__EXERCISE PROMPT__. Which lines in the material below contain the string "dimensions"? Gather each of those lines in full. Matching is case-sensitive.
— start of DATA FOR THIS TASK —
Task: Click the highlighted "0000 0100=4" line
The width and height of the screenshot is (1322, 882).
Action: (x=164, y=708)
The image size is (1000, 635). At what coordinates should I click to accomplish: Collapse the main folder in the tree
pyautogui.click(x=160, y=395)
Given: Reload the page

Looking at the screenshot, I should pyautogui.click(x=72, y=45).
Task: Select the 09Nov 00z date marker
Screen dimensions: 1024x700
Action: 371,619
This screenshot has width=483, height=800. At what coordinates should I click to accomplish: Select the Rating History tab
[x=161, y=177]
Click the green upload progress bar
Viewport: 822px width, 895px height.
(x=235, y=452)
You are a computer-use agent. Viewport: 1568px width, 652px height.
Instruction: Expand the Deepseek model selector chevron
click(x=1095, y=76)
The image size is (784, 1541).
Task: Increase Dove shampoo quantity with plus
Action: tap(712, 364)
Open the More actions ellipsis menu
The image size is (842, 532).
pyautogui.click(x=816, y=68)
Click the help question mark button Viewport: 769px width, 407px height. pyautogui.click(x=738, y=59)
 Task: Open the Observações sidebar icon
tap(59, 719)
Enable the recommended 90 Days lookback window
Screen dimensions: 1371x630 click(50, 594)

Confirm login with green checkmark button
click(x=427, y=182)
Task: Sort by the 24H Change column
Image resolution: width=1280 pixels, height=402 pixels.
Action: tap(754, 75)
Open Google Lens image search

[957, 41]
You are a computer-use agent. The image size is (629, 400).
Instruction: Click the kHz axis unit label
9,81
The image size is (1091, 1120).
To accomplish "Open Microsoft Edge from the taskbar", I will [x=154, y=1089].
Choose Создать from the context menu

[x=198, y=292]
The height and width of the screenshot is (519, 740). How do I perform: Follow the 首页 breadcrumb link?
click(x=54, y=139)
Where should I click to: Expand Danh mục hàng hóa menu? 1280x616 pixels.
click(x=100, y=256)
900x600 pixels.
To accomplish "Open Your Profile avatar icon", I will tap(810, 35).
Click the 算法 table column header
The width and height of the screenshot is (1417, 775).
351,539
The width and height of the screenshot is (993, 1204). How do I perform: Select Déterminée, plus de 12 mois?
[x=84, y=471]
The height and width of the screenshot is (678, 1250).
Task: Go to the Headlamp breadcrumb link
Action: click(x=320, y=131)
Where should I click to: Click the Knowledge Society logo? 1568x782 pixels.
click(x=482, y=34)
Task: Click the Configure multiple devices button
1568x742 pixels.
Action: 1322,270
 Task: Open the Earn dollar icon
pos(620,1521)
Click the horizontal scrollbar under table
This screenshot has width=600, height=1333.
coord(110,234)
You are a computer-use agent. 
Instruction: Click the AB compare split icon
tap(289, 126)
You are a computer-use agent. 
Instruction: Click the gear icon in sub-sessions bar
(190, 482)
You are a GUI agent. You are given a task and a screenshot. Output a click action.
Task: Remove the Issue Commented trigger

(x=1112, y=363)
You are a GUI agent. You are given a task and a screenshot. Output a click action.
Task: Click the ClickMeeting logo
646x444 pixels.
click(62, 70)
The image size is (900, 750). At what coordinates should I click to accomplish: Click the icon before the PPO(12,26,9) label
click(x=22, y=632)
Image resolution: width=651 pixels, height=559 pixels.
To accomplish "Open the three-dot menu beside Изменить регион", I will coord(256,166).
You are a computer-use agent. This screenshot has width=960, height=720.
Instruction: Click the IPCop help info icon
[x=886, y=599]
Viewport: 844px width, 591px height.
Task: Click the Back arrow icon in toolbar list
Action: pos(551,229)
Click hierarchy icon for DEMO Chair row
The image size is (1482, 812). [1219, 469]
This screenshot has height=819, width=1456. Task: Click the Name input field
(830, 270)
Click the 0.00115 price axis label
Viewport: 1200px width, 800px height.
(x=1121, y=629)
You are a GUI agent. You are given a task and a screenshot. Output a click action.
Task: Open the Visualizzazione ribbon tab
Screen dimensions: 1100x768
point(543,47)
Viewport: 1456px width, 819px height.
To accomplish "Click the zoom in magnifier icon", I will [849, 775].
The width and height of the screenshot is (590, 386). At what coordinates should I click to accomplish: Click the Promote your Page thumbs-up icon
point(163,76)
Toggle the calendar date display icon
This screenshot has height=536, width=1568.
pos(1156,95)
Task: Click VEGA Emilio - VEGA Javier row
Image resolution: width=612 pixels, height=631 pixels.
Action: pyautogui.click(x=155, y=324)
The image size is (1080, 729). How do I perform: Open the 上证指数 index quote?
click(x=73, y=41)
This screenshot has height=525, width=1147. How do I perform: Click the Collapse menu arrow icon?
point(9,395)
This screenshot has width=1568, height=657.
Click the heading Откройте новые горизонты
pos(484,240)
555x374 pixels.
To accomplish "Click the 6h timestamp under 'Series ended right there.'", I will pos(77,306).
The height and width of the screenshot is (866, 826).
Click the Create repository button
— end of DATA FOR THIS TASK —
__SOLUTION BELOW__.
Screen dimensions: 1024x700
Screen dimensions: 1371x630 click(50, 594)
Screen dimensions: 1100x768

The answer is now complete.